Step 2 – Prepare a list of similar products for the ‘key’ competitors. This is an important step in the process because you need to know WHO the competitor is that sets benchmark pricing in the category. A list of each product and their respective features is needed to do a proper comparison. Once you have this you can do a proper assessment of how your pricing compares to the competition. It’s not recommended that you use any more than 3 or 4 competitors as a basis of comparison as it can quickly become a confusing process with feature rich products.
Step 3- Identify the financial goals of the company. Are there margin hurdles that need to be met? Are there revenue targets the company is trying to achieve in the next two, three or five years? Knowing these objectives and goals is key to establishing the right strategic framework for your pricing action. Recommending a price change needs to be considered in the context of the strategic, competitive and financial goals of the company.
Step 4 – Analyse your product pricing with a view to under-performing products from a margin and profit standpoint. Do your products follow the Pareto rule (80% of your profit coming from 20% of your products). Which products are not meeting your margin hurdle rates? What market position are these under-performing products in? Can the under-performers be improved with a product change or increased marketing effort? What products have had a price increase in the past 12 months and which ones haven’t? Are your price increases keeping pace with inflation?

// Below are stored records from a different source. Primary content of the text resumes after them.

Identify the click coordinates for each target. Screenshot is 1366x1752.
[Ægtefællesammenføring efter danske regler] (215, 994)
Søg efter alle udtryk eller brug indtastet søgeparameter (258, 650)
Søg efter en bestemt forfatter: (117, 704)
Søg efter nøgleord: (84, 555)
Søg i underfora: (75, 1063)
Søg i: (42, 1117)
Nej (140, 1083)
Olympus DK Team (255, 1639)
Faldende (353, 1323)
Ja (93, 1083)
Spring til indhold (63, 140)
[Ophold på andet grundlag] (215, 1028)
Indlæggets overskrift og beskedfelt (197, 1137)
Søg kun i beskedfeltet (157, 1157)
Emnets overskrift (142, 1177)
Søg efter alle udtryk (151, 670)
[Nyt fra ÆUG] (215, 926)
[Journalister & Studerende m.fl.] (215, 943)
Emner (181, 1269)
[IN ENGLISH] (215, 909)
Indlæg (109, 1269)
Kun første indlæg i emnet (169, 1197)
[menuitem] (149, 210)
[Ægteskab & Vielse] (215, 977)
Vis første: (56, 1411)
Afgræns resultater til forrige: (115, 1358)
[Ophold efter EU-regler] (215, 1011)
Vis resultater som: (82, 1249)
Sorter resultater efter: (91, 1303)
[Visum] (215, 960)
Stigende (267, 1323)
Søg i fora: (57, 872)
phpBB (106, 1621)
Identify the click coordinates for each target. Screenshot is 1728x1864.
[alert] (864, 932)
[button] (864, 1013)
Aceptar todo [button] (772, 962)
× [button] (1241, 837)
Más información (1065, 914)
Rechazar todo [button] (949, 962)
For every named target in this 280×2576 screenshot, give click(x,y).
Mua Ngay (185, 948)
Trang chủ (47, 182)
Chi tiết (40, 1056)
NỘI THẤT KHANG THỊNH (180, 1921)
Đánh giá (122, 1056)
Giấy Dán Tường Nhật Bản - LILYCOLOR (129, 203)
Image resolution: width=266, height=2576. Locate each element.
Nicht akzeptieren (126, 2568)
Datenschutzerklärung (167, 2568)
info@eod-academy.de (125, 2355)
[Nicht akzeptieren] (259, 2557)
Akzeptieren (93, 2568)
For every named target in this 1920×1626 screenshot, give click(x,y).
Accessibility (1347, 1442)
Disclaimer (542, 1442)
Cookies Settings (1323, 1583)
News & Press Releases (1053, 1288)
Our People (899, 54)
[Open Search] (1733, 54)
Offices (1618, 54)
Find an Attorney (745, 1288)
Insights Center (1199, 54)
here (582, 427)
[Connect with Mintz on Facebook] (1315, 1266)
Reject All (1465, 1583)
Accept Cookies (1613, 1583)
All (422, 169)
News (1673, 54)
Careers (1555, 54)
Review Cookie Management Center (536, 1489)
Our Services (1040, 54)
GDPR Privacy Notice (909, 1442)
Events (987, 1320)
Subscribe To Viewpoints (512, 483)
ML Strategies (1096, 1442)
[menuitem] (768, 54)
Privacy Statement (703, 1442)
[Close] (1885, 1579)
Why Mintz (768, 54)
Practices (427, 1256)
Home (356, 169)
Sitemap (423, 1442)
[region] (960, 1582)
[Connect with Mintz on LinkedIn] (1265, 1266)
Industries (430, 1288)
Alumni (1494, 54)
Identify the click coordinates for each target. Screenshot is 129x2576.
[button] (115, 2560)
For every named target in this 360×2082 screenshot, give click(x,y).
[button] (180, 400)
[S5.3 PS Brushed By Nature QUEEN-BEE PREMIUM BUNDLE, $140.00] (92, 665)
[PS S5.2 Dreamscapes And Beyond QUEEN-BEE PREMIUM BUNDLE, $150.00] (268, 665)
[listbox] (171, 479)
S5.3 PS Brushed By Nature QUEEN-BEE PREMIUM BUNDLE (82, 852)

These are all key questions an experienced manager needs to ask to identify opportunities for pricing action.
Step 5 – Prepare a communication plan to support the price changes. Customers never like to see prices increase so managing the optics of an increase is critical. When done properly and with consistency price changes can be a smooth practice for a company and generate an incremental 3-5% in bottom line profitability. When pricing action is done adhoc or on an infrequent basis then it can be a distraction for the company and lead to erosion of customer loyalty.